Rural-urban migration, accentuated by the acquisition of western education and values by Urhobo youths, has resulted in shortage of farm labour and declining farm productivity. In several cases, oil spills and related  disasters have resulted in loss of farmland and forced migration of people to towns such as Warri, Sapele and Ughelli to further aggravate socio-economic problems in these towns. Another related problem is that of gas flaring which has also robbed the people of valuable farmland.

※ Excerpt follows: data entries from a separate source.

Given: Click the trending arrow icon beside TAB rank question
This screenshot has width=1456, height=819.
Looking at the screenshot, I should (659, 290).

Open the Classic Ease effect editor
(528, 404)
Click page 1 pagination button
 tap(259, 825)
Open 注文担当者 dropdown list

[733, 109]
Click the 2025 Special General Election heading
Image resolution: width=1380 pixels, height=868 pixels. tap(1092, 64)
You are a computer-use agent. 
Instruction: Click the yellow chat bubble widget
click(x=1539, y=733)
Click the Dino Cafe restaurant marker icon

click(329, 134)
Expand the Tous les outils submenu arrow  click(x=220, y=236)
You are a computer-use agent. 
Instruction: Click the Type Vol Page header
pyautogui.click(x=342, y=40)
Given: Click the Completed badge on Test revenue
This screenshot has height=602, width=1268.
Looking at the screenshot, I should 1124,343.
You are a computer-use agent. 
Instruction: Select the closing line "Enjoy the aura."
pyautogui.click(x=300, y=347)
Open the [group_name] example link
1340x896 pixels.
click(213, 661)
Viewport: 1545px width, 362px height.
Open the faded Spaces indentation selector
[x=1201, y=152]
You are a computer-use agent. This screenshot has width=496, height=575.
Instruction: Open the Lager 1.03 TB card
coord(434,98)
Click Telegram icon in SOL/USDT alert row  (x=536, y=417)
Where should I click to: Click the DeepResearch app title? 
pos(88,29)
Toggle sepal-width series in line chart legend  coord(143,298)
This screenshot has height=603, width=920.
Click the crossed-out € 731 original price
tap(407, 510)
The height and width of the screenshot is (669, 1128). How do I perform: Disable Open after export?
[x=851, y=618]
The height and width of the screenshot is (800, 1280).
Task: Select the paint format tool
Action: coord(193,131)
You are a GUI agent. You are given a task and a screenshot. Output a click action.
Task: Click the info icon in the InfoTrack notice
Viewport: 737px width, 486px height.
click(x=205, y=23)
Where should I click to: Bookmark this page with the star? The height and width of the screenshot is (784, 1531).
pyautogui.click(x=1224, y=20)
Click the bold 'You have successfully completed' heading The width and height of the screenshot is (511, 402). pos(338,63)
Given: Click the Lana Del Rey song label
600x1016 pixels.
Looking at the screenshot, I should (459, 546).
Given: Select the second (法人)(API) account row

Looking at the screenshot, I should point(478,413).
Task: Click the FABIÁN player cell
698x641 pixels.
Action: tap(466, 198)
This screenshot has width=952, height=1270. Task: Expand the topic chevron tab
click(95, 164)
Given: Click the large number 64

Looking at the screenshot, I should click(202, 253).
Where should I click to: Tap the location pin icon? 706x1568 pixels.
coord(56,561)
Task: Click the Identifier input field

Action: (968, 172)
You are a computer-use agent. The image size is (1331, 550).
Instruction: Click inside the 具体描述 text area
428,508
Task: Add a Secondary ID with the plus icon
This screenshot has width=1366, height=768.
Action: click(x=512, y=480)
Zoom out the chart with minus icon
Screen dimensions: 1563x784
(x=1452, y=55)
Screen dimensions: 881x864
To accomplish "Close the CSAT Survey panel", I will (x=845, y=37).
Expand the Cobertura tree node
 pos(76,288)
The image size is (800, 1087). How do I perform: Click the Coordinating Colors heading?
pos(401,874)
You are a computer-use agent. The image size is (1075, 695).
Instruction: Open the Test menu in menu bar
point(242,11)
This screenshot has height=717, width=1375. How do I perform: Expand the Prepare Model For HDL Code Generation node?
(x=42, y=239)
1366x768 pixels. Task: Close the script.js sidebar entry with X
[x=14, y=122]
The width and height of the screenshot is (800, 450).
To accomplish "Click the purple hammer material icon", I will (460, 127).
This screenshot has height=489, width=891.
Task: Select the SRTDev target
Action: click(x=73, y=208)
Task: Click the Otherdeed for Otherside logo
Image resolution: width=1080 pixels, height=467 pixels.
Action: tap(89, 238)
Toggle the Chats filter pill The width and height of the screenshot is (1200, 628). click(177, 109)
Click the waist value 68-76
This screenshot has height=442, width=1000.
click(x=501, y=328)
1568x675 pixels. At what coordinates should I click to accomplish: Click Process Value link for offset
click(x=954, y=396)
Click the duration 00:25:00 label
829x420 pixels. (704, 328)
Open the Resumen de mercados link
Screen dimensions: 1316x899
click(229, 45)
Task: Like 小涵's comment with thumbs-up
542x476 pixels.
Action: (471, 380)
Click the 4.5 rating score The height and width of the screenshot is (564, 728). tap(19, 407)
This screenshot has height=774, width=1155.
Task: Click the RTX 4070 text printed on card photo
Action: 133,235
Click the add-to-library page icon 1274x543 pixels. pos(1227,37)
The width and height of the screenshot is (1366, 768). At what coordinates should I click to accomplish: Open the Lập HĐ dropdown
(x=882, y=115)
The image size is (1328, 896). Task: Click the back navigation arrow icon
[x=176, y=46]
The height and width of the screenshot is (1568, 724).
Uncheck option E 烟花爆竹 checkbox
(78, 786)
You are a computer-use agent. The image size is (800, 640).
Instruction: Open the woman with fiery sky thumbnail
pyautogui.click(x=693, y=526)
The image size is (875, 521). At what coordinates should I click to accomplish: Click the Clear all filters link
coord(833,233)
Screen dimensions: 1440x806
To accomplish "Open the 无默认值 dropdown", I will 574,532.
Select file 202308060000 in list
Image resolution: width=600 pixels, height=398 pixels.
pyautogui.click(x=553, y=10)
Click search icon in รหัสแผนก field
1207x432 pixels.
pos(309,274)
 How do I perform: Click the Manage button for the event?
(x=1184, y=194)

Around each gas flare site is an island of scorched and unproductive land - the product of excessive evapotranspiration and thermal decomposition of soil organic matter due to excessively high temperatures in the immediate vicinity of the gas flare site.


This paper advocates the development of traditional agriculture through agroforestry which will not only help to maintain and possibly improve soil fertility to ensure sustainability of traditional agriculture but would also help to provide fuelwood to rural farmers. Decline in soil fertility in Urhoboland is partly due to neglect of the cultivation of leguminous crops, especially cowpea and groundnuts. Both crops are good cover crops and also serve as green manure. In addition to reducing soil erosion, they help to replenish soil nitrogen (Irvine, 1969; Onwueme & Sinha 1991). The reintegration of cowpea into farmlands and the intercropping of groundnuts with maize will help to improve soil nitrogen levels.  This measure together with the practice of agroforestry will help to improve soil nutrient levels ( in  spite of the intensification of agriculture) and help to reduce probable future reliance on inorganic fertilizers which may have undesirable effects such as pollution of surface and underground water resources.

It will be necessary ,also, to develop plantations of indigenous trees such as Irvingia gabonensis, Chrysophyllum albidum, Maesobotyra barteri and Spondias mombin which can hopefully serve as the basis for local raw material based industries such as fruit canning and the manufacture of fruit drinks and jam. In order to ensure the long term sustainability of such plantations, it would be necessary to establish the plantation tree species between strips or stands of other forest trees in order to enhance biodiversity and make nutrient cycling more efficient. The establishment of cassava-processing and starch manufacturing factories could further enhance the development of arable agriculture and possibly the export of cassava products, if the policy of cassava development is vigorously pursued at the national level.

Finally, the problem of youth restiveness in the Niger delta cannot be solved  by the deployment of troops by government to the area. Unemployed youths, who periodically disrupt oil production in the Niger delta, should be gainfully employed through the development of fishing industry, agriculture, establishment of agro-based industries and petrochemical industries. The need to provide gainful employment for unemployed youths, and hopefully, reduce the problem of youth restiveness in the Niger delta, underscores the imperative of developing agriculture and industries in the region.